The controversial move raises questions over civil liberties and confidentiality and prompted immediate condemnation by Tory MP David Davis who branded it “borderline insane”.
Treasury Minister David Gauke is overseeing the plans to sell information on taxpayers, supposedly anonymously, to businesses, researchers and public bodies where it there is a “public benefit”.
Suitable precautions will, the government insisted, be put in place to ensure all data passed on to third parties is anonymous but there are doubts such a promise can be kept.
HMRC is already notorious for its loss of data on 25 million child benefit claimants.Davis reported as commenting
The officials who drew this up clearly have no idea of the risks to data in an electronic age. Our forefathers put these checks and balances in place when the information was kept in cardboard files, and data was therefore difficult to appropriate and misuse.
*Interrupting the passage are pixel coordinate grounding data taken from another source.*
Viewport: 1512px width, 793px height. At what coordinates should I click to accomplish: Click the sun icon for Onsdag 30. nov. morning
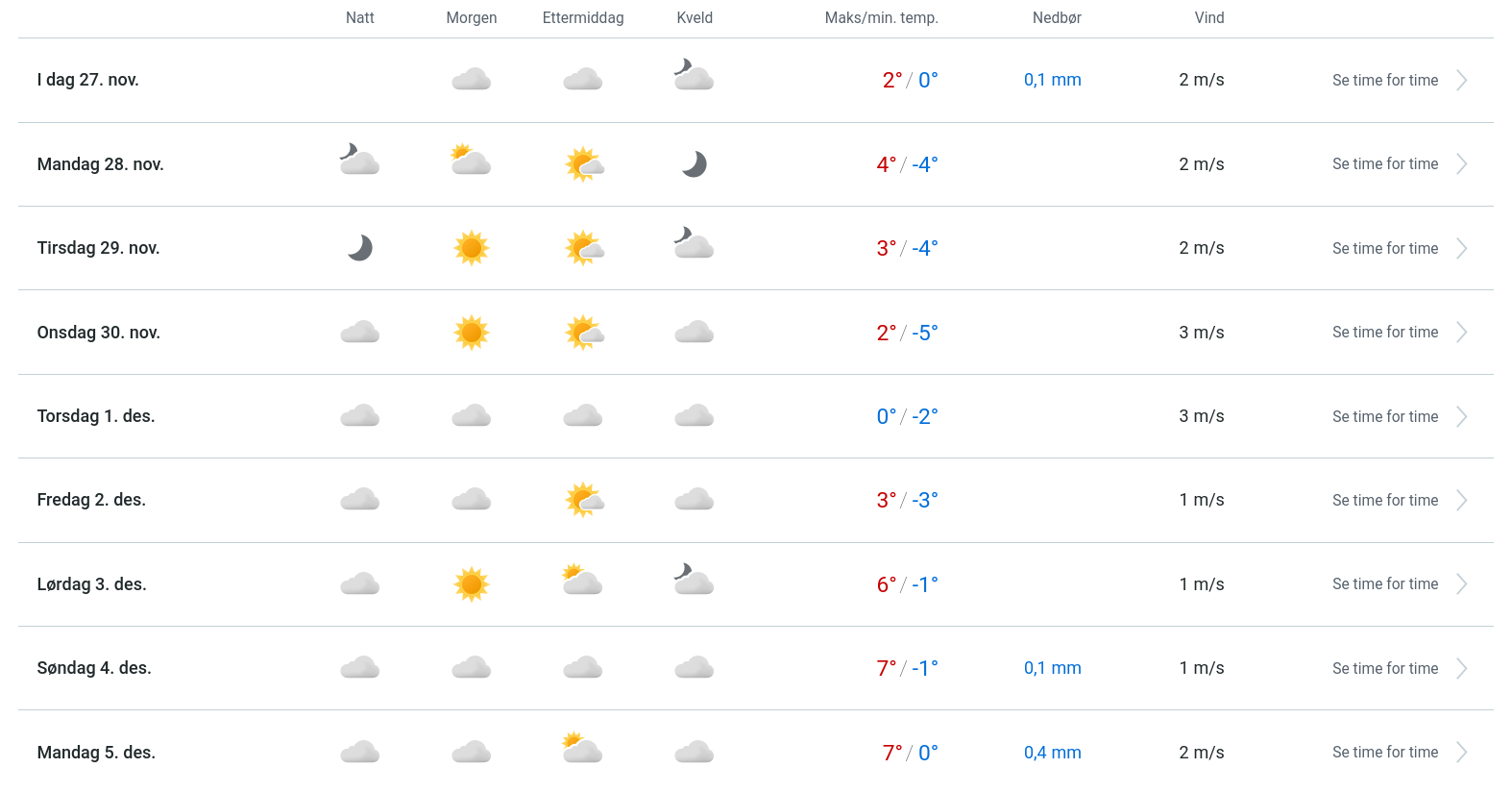click(472, 333)
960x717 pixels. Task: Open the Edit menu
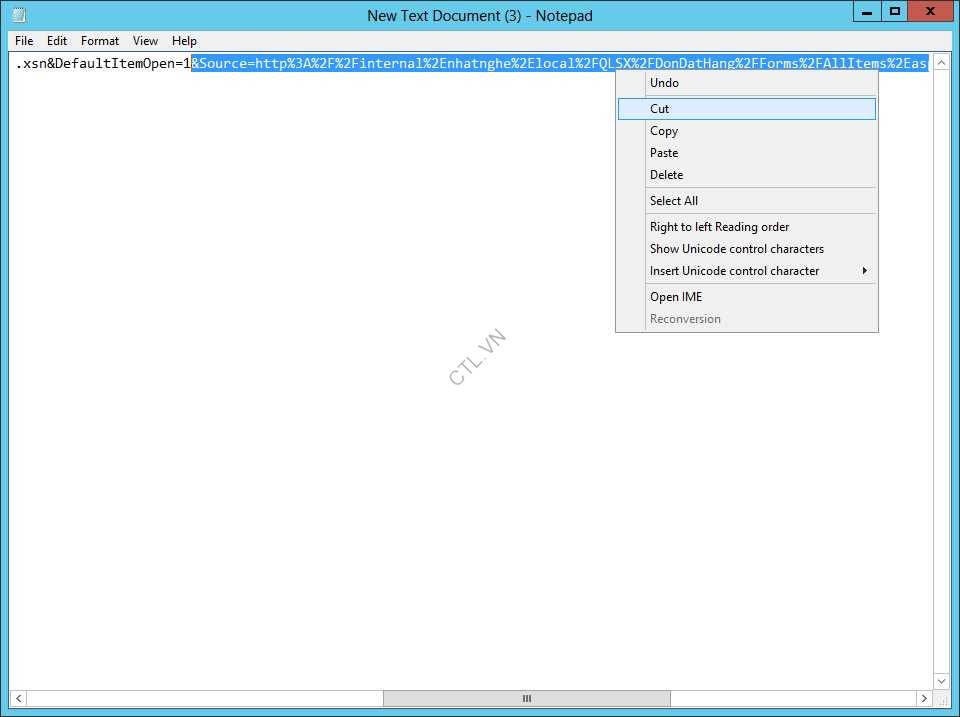click(57, 41)
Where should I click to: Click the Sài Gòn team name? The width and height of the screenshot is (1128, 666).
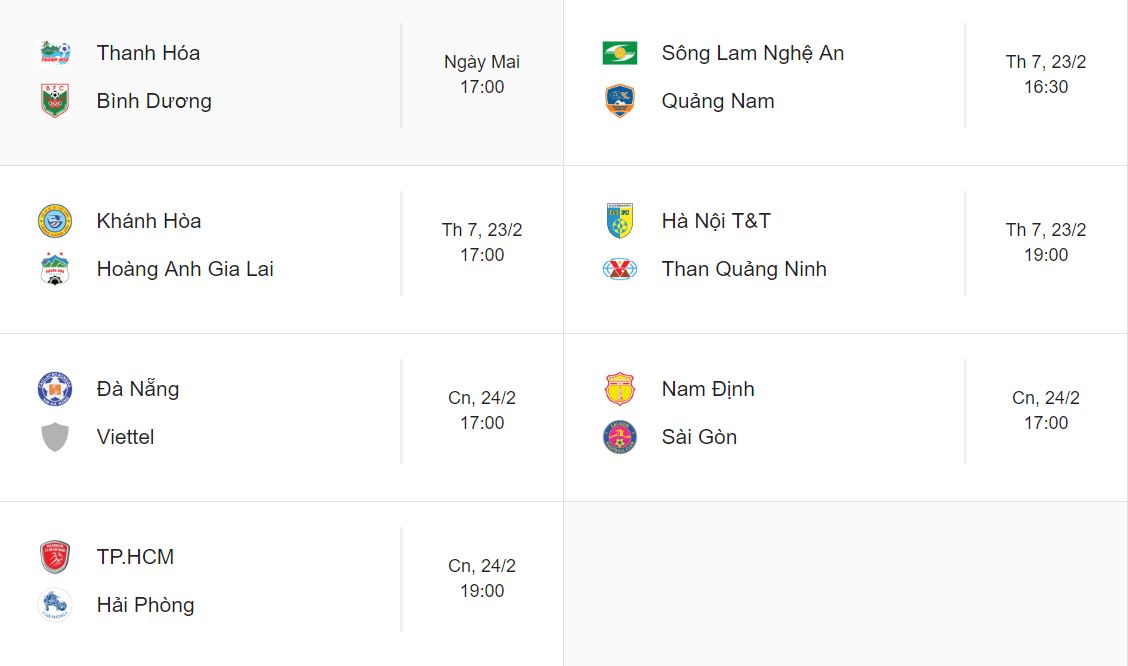pyautogui.click(x=698, y=437)
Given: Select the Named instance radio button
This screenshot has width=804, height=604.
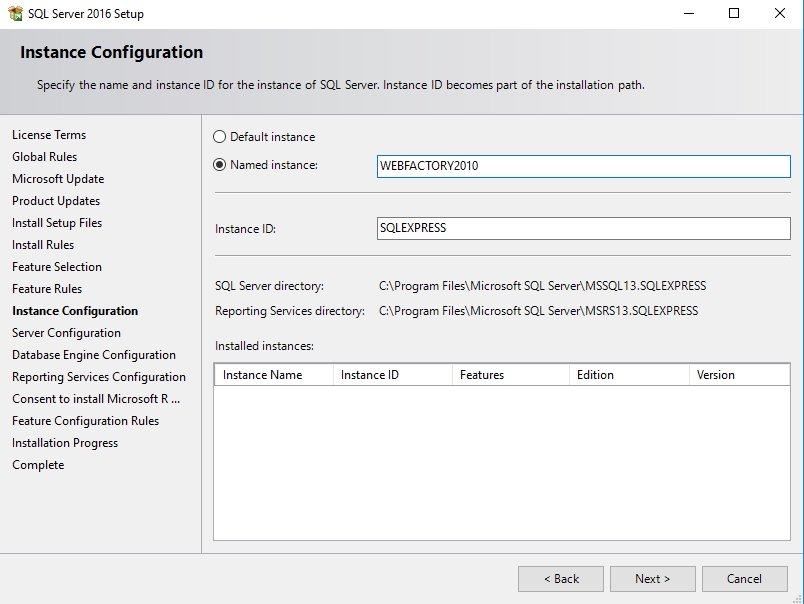Looking at the screenshot, I should (220, 165).
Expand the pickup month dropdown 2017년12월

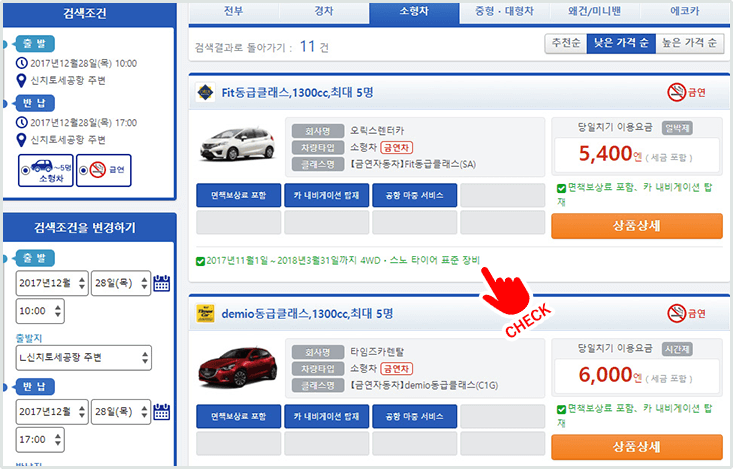pyautogui.click(x=52, y=283)
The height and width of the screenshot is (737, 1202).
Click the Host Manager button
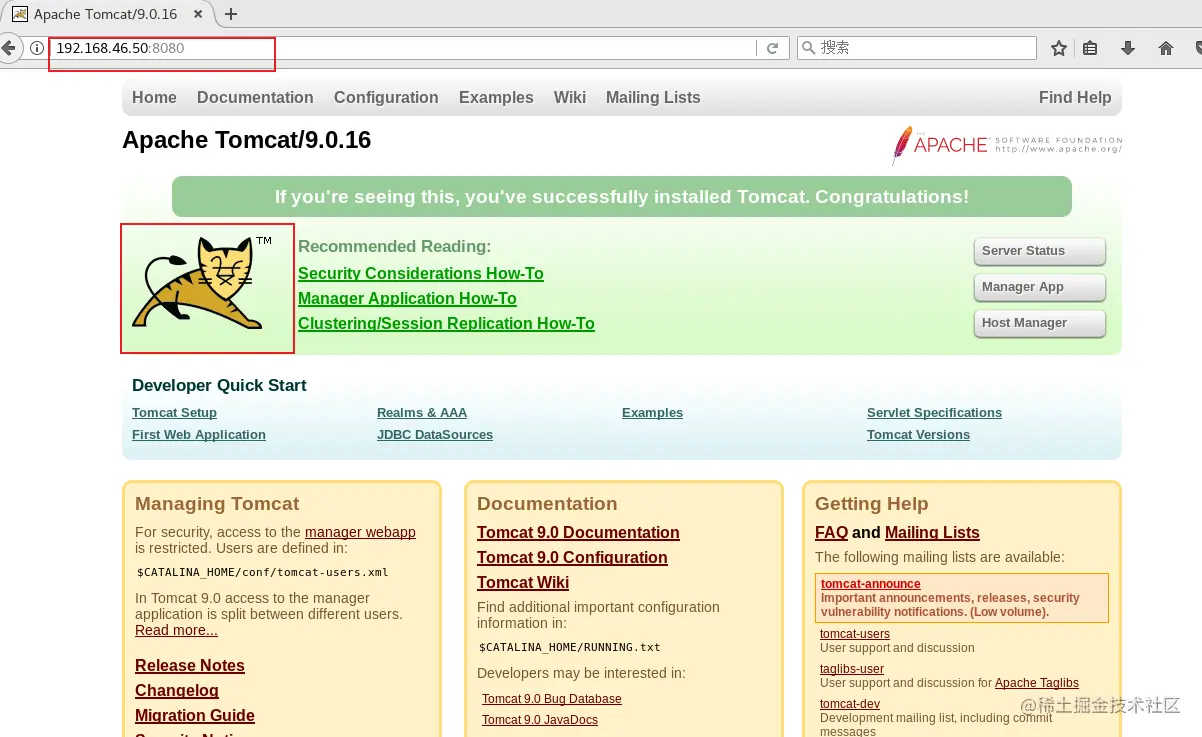point(1039,323)
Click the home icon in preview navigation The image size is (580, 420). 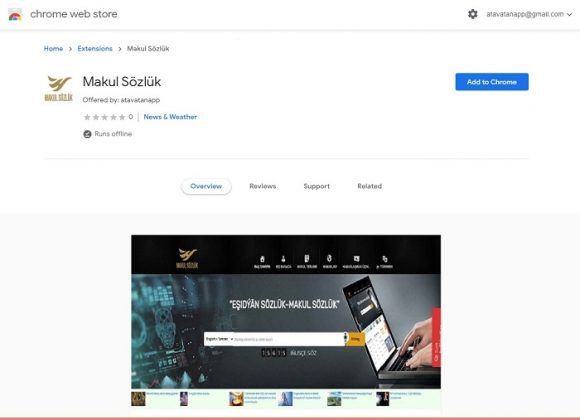pyautogui.click(x=262, y=261)
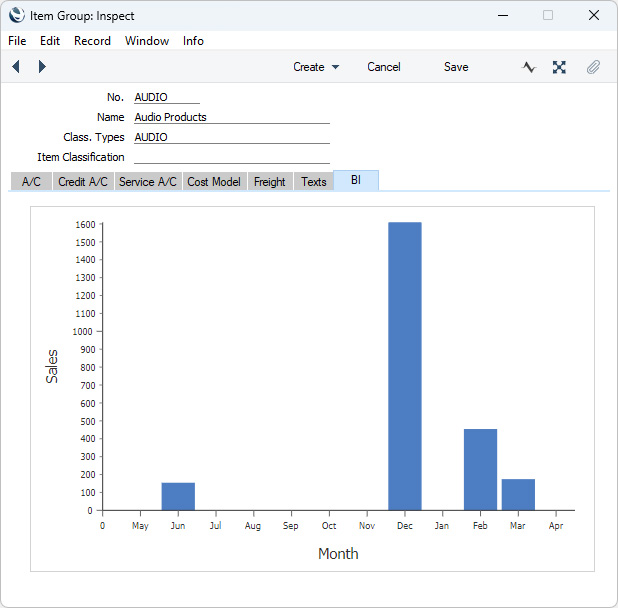Open the Record menu
The image size is (618, 608).
pos(92,41)
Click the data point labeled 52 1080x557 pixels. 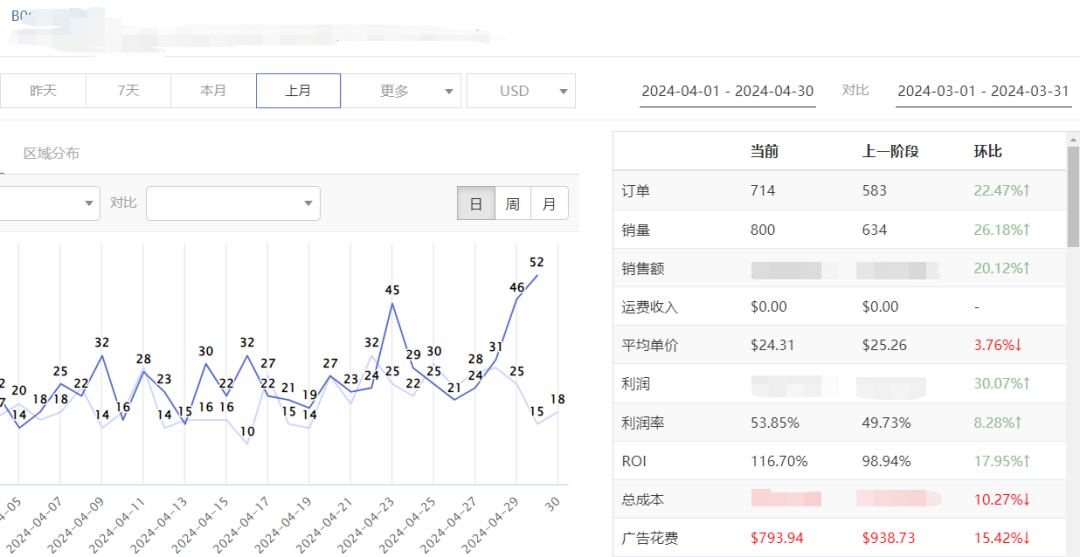[538, 276]
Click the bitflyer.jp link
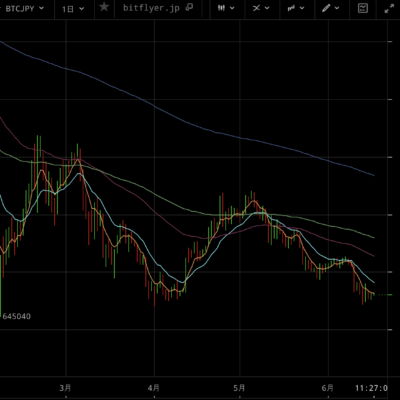 [x=153, y=8]
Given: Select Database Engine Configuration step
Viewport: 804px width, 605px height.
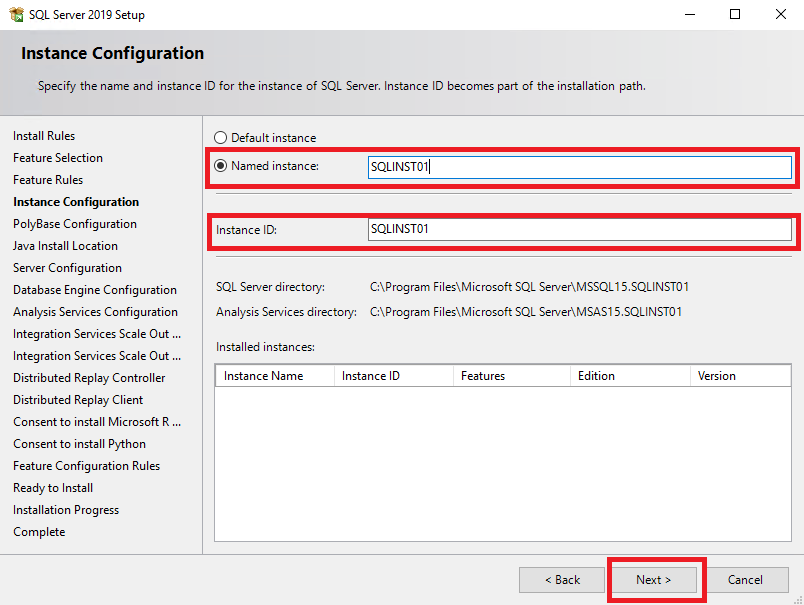Looking at the screenshot, I should (95, 290).
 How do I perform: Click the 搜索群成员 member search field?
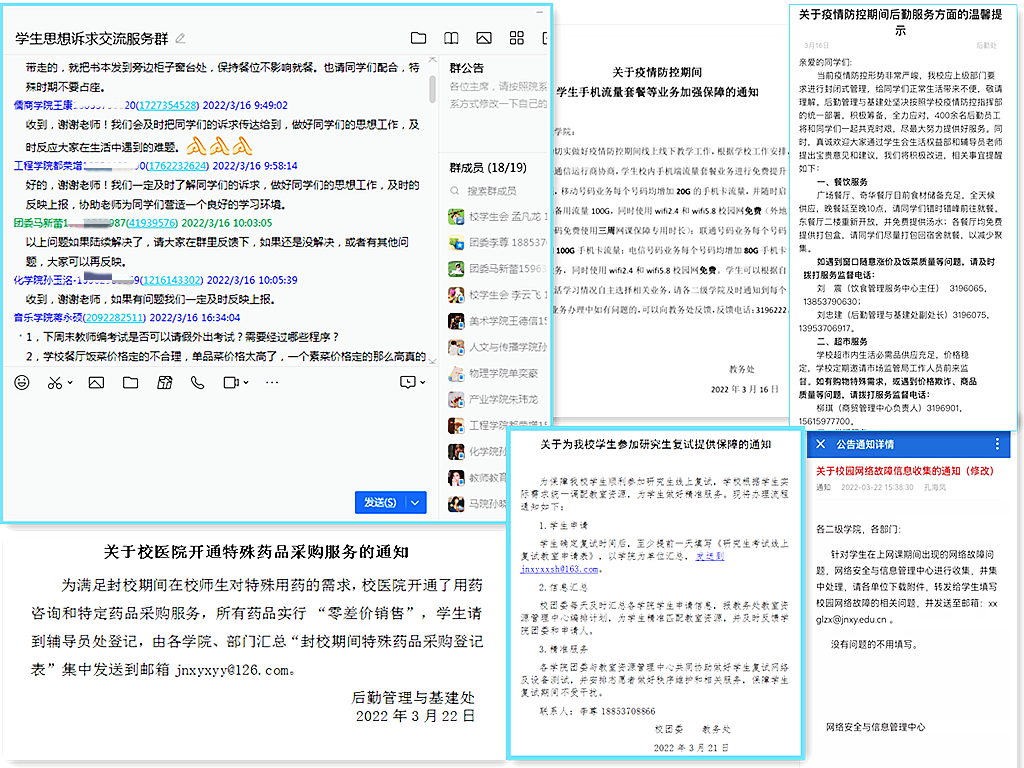[494, 190]
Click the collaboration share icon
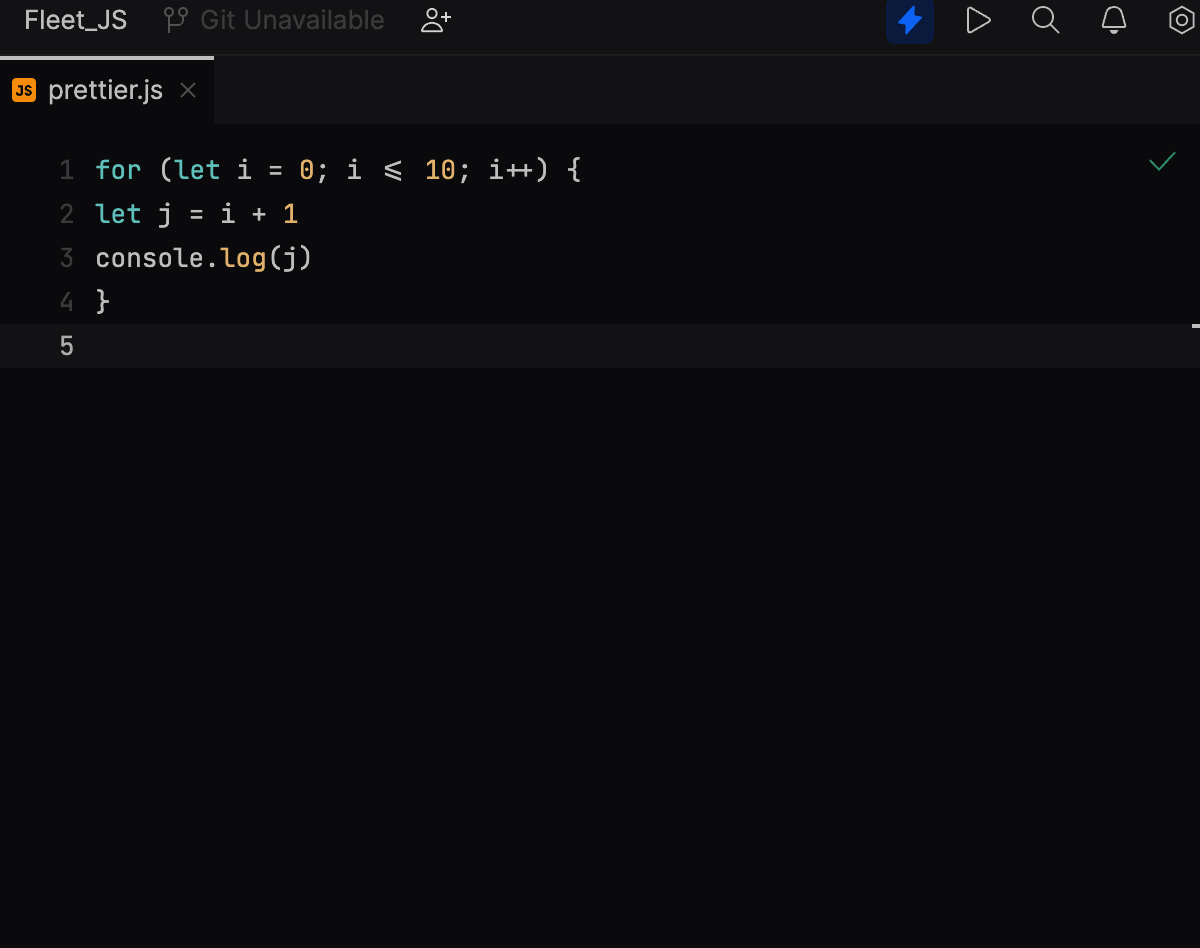 (x=435, y=20)
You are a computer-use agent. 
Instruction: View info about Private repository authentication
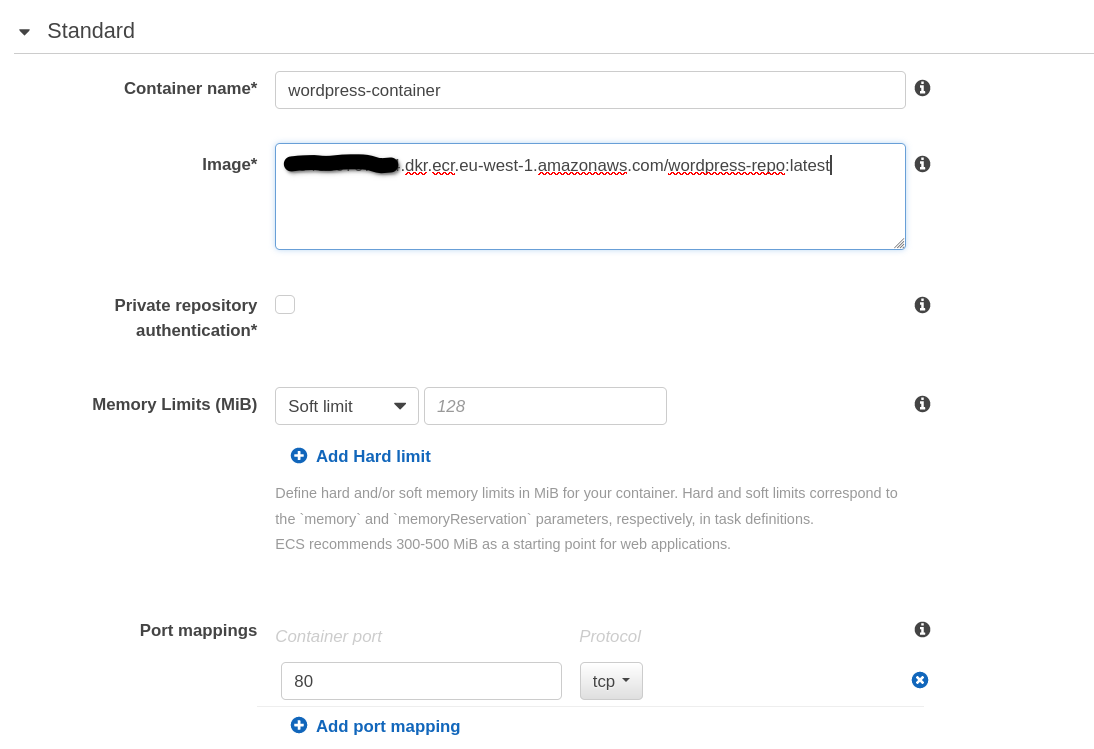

It defies logic that we would remove those restraints at a time when data can be collected by the gigabyte, processed in milliseconds and transported around the world almost instantaneously.Unresponsiveness to concerns aside, what is particularly interesting from the reporting is the indication that the Government doesn't expect to make much money from release of the data -
The proposals were originally announced last year but have only now come to public attention. The next stage is for the plans to be published in draft legislation but no date for such a move has yet been set.
A spokesman for HMRC said: ”No final decisions have been taken, but HMRC remains committed to safeguarding taxpayer confidentiality.”
“HMRC would only share data where this would generate clear public benefits, and where there are robust safeguards in place.”
“There would be a rigorous accreditation process for anyone wanting access to the data and that any access would take place in a secure environment. Those accessing data would be subject to the same confidentiality provisions as HMRC staff, including a criminal sanction for unlawful disclosure of taxpayer information.”
“HMRC will be consulting further and will ask for views on whether to charge to cover the costs of processing and providing anonymised data. This would not be charging for the data itself, purely covering the costs of providing it.The authors of the plan might usefully take a few hours out to read The Blunders of Our Governments (Oneworld, 2013) by Anthony King and Ivor Crewe.
The Guardian reports -
The government has strict rules about what can be released outside HMRC, with a near total ban on data sharing unless it is beneficial for the organisation's internal work. But despite the restrictions, HMRC has quietly launched a pilot programme that has released data about VAT registration for research purposes to three private credit ratings agencies: Experian, Equifax and Dun & Bradstreet.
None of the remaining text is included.